四年生の男の子がぼくの側に来てしばらく休んでいた。
彼はしばらくして「ぼく死にたいんだ」とぽつんと言った。
「どうして?」と、思いがけない言葉を聞いて、どきまぎしながらたずねた。
「ぼく、馬鹿だから・・・・・」
はっきりとした口調で答えた。
「そんなことないよ。馬鹿なんていないよ。努力すれば誰だってできるようになるよ」
と、話すと、
「ぼくは何をやってもだめなんだ」と言って、また雨の校庭に視線を移した。
30分近く、ぼくは熱心に話を続けた。帰りがけににっこり笑って帰っていった。それが、ぼくと林の出会いであった。

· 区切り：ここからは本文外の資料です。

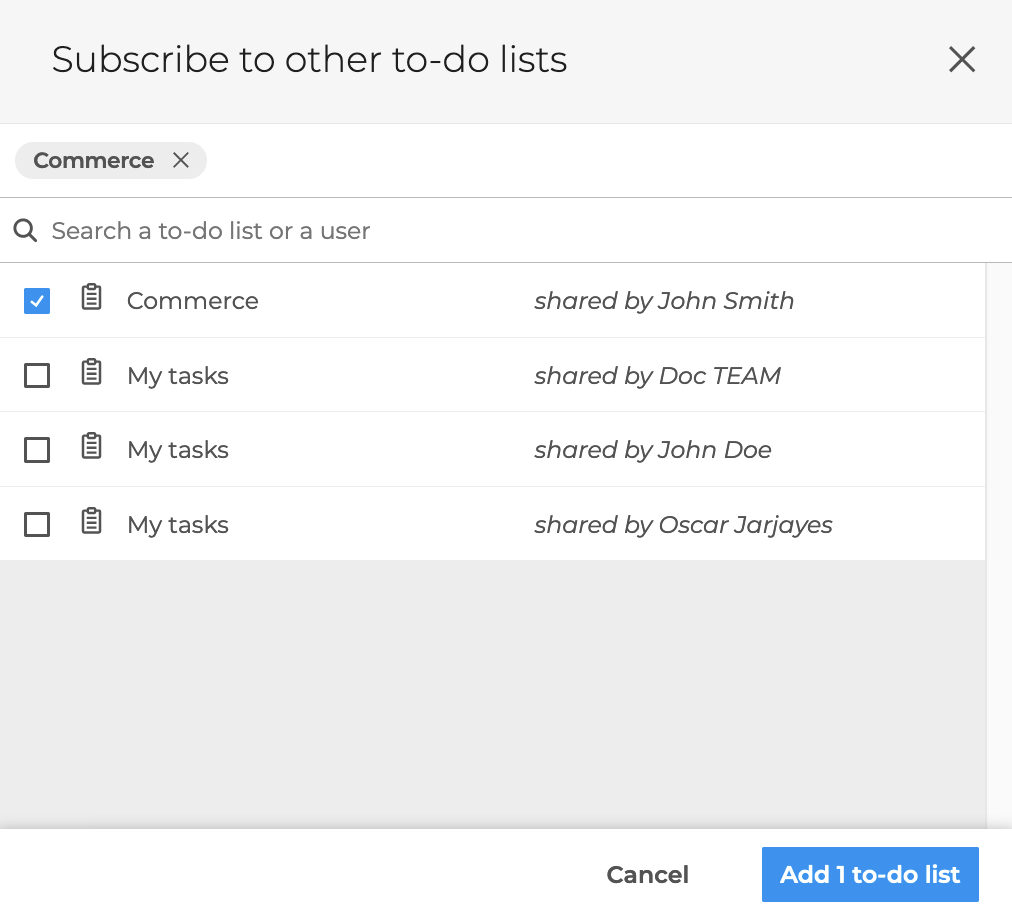Close the Subscribe to other to-do lists dialog
Viewport: 1012px width, 918px height.
(961, 60)
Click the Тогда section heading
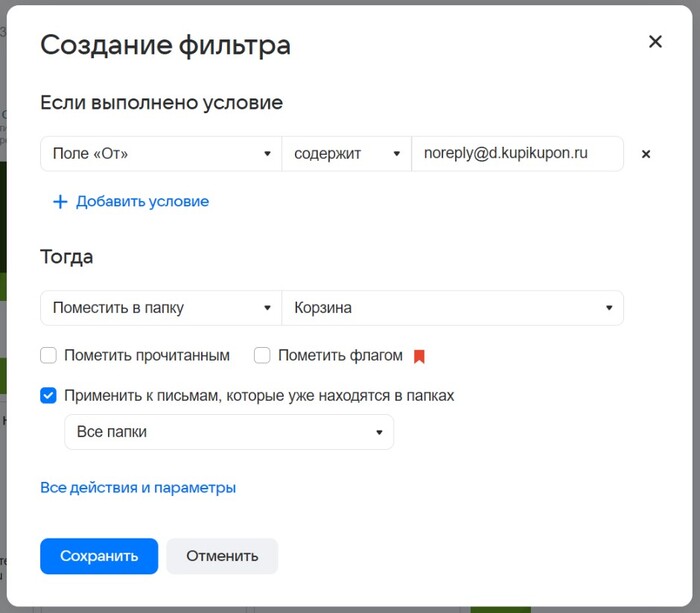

日が経って、そのことが意識から遠ざかっていったころ、林がすごい乱暴をするということを聞いた。
友人の学用品を毎日のように、窓から投げ捨てたりしていた。石を女の子に投げ付けたり、止めに入った教師にまで投げ付けたりしていた。
習字の筆でたくさんの人の衣服を汚したり、教室中を汚したりした。さらに、カッターナイフを持って、「殺してやる」と友人を追いかけまわしたりした。
ここまでは、腕白坊主の中に時として見られることだった。彼が腕白坊主とちがっていたのは、教師が間に入っても、目は血走り、つりあがり、まるで言うことを聞かなかったことだった、近所の小さい子を、棒で思いきりひっぱたくというようなことをしていた。
乱暴の限りをつくし、叱ると何かにとりつかれたように目を血走らせて口をきかなかいことが、しばしば見られた。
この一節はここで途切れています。